How do we get our emulator to go 60FPS? Not 40FPS, not 80FPs, but 60?

The conventional wisdom is to use requestAnimationFrame() callbacks. This is a function provided by the browser which, ostensibly, will call your function of choice once for every update of your monitor. Got a 60Hz monitor? Perfect, just hook it up to requestAnimationFrame() and you’re all set!

Except when you’re not.

See, there are a few problems with this:

If the user is on a laptop or mobile, device, it may spuriously decide to save power by bringing down the number of requested frames. This is not documented, but I have confirmed it across several devices on Chrome. You profiler paints a fun pie chart where you’re only getting 48FPS, and over 40% of your time is spent idling. What frustration!
If the user has a screen with a refresh rate that isn’t 60Hz, it’s a pain to detect and work around this
If you want to implement a “fast forward”-style button into your emulator, too bad for you, you get what you get. There’s obviously ways around this, it’s just that this timing is so inflexible
Sometimes, for unknown reasons, Chrome will just throttle the number of requestAnimationFrame() calls seemingly at random. This happened for me when I implemented line A12-watching on my NES. This is a bit expensive, but still well under 2% of total execution time. Still, it pushed my NES core from 60FPS to 40FPS (which is a big ? for me)

All in all, the conventional wisdom isn’t really that great if you want an accurate timing system.

Why not just use timers like a C++ programmer would?

Good question! It’s made harder by the fact that, due to the threat of Spectre, browsers make timers have a resolution of close to ~4ms. It’s possible to use…WAYS…to get around this.

BUT.

We’re using Web Workers for multi-threading already, and we’re using SharedArrayBuffers()’s to cut down on the amount of data being (very slowly) copied by JavaScript. In order to enable those, you have to modify the HTML headers on your website. This tells the browser to not load scripts in certain unsafe ways, and gives you access to secure features.

This, unfortunately, takes us out of the realm of something that can be just loaded off your disk as .HTML file and run. However, what’s done is done, and now we ALSO have access to performance.now() at <.1ms accuracy.

It’s not quite as useful as it could be, because timestamp’s 0 is at the moment of the thread start. This means that they cannot be compared across threads precisely.
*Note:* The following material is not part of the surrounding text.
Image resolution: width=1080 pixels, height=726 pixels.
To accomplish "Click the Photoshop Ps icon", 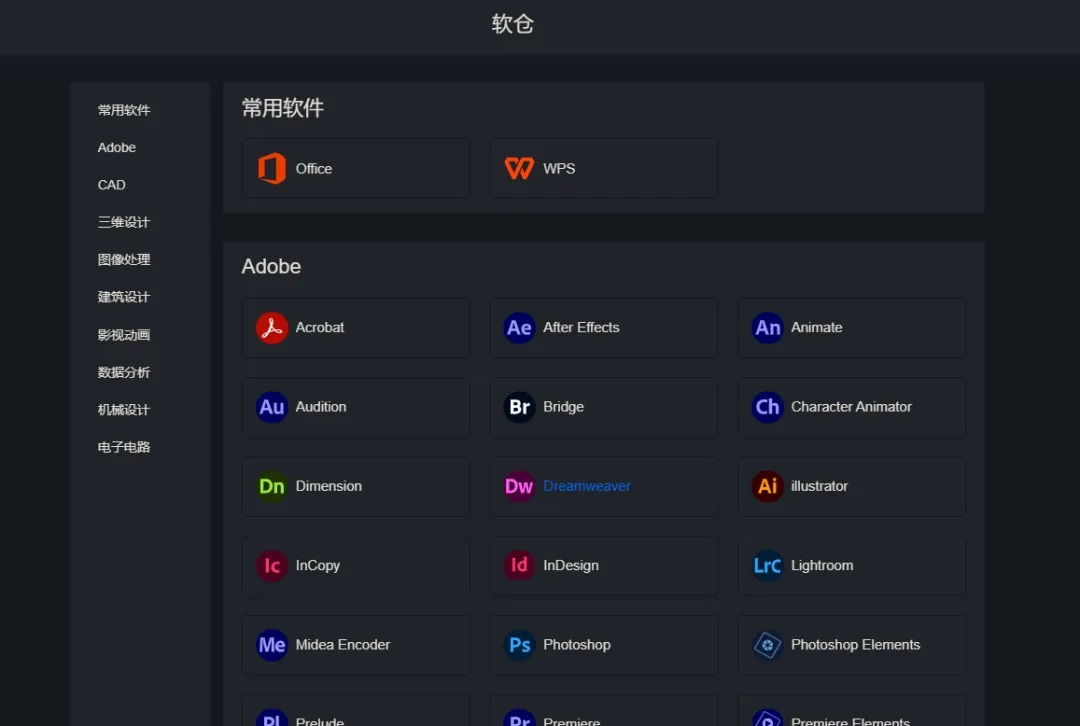I will click(x=519, y=645).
But perhaps if we dedicate a thread just to timing…

A dedicated thread just for timing

In JavaScript multi-threading, you have a big difference between your main thread and web workers.
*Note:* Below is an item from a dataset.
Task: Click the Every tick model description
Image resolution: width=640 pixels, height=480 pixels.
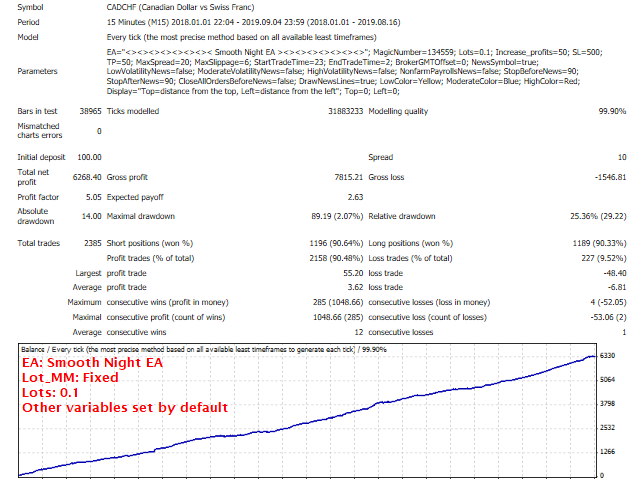Action: pyautogui.click(x=241, y=37)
Your main thread gets access to all the APIs, DOM, etc. On the other hand, it has no way to sleep in the traditional sense, because the developers think it’s too easy to cause a deadlock with a sleep. I find this a little ridiculous, since it’s super easy to cause a deadlock a hundred other ways, and I would rather my language treated me like an adult, but whatever. Furthermore, the thread does (and must) sleep by finishing execution, or the UI will lock up.

Web Worker threads have a very restricted subset of features they have access to. They live in their own namespace, included as a .js that specifically includes other .js files they need.
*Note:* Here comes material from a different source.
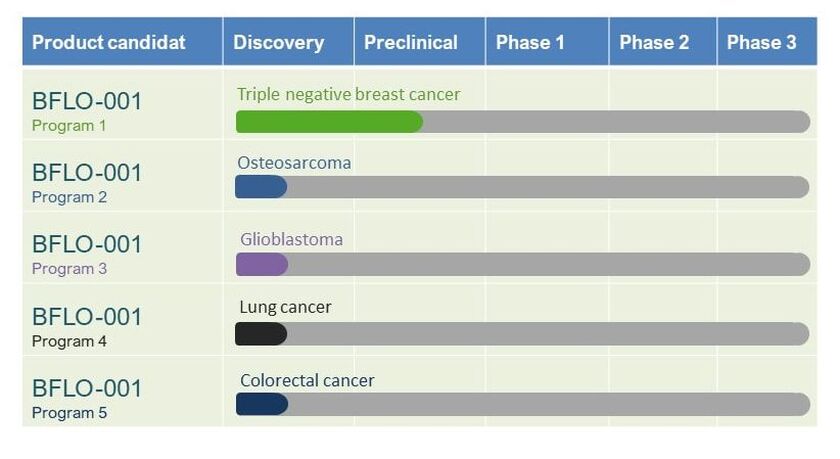Click BFLO-001 above Program 5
Once instantiated, a Web Worker thread is actually always sleeping, waiting on a message from the main thread. Workers can send messages back to the main thread, too. These messages will be placed in a queue until the current operation completes. Messages will NOT pre-empt the running thread, and the common paradigm of calling a class’s “handle_message”-type function from the calling thread, knowing it’ll execute in that context, is not possible in JavaScript.

Here’s pseudocode for how you might normally handle this in a sane programming language:

 class worker {
     constructor(parent) {
         this.parent = parent;
     }
     
     run() {
         while True:
	     this.send_message_to_parent('hello!');
     }
     
     send_message_to_parent(msg) {
         parent.add_message_to_queue(msg);
     }
 }
 
 class mainthread {
     run() {
	 this.queue = new queue();
	 this.lock = new lock();
         this.worker = new worker(this);
	 this.worker_thread = new Thread(this.worker.run);
	 
	 while True:
	     if (this.queue.length > 0) {
	     	get_my_lock();
	         // Fetch and process messages
	     	release_lock();
	     }
	     // Do other stuff here because we want to
	     sleep(.1)
     }
     
     run_worker() {
         this.worker.detach() // This'll detach the thread and start it running
     }
     
     // This function will be executed in the calling thread's context
     add_message_to_queue(msg) {
         get_my_lock();
	 this.queue.add_message(msg);
	 release_lock();
     }
 }

That’s just basic message passing between threads using queues. Easy peasy.

JavaScript does not support this model.

Instead, your main thread is sleeping until a UI event, keyboard press, timer firing, message received, etc.

It then executes the specific function you’ve assigned for that, and goes back to sleep.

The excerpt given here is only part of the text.